Naive Bayes Classification

In-Database Naive Bayes modelization and prediction. Copies the interface of sklearn.naive_bayes

Initiate model

Create NaiveBayes object

class ibmdbpy.learn.naive_bayes.NaiveBayes(modelname=None, disc=None, bins=None)[source]

The Naive Bayes classification algorithm is a probabilistic classifier. It is based on probability models that incorporate strong independence assumptions. Often, the independence assumptions do not have an impact on reality. Therefore, they are considered naive.

The NaiveBayes class provides an interface for using the NAIVEBAYES and PREDICT_NAIVEBAYES IDAX methods of dashDB/DB2.

__init__(modelname=None, disc=None, bins=None)[source]

Constructor for NaiveBayes model objects

Parameters:

modelname : str, optional

The name of the Naive Bayes model that will be built. If no name is specified, it will be generated automatically. If the parameter corresponds to an existing model in the database, it is replaced during the fitting step.

disc : str, optional, default: ew

Determine the automatic discretization of all continuous attributes. The following values are allowed: ef, em, ew, and ewn.

  • disc=ef
    Equal-frequency discretization.

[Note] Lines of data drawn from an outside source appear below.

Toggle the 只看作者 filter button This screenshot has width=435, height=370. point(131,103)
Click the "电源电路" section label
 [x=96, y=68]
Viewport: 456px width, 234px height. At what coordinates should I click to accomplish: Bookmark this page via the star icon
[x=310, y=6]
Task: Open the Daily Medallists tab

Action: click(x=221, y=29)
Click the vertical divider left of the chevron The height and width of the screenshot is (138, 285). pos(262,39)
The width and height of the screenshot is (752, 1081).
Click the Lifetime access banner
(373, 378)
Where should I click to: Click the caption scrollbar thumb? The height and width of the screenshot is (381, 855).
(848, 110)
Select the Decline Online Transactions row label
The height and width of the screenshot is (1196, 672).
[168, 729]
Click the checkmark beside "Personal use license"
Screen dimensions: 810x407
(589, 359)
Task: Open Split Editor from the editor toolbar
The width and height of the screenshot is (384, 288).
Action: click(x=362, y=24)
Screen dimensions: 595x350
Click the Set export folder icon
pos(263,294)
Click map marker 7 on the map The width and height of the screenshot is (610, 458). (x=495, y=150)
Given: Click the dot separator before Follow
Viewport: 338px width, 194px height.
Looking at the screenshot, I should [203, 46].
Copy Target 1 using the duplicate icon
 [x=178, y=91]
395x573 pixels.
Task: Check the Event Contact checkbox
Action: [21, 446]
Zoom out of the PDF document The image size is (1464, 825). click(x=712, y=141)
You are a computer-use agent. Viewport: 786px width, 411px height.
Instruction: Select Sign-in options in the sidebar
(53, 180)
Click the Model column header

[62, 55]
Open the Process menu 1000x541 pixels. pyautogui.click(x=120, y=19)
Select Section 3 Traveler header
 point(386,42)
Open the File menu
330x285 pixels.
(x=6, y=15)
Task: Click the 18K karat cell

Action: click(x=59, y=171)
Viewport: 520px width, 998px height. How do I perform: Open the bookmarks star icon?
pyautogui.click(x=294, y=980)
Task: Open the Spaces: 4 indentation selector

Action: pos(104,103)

An unsupervised discretization algorithm that uses the equal frequency criterion for interval bound setting.
  • disc=em
    Minimal entropy discretization. An unsupervised discretization algorithm that uses the minimal entropy criterion for interval bound setting.
  • disc=ew (default)
    Equal-width discretization. An unsupervised discretization algorithm that uses the equal width criterion for interval bound setting.
  • disc=ewn
    Equal-width discretization with nice bucket limits. An unsupervised discretization algorithm that uses the equal width criterion for interval bound setting.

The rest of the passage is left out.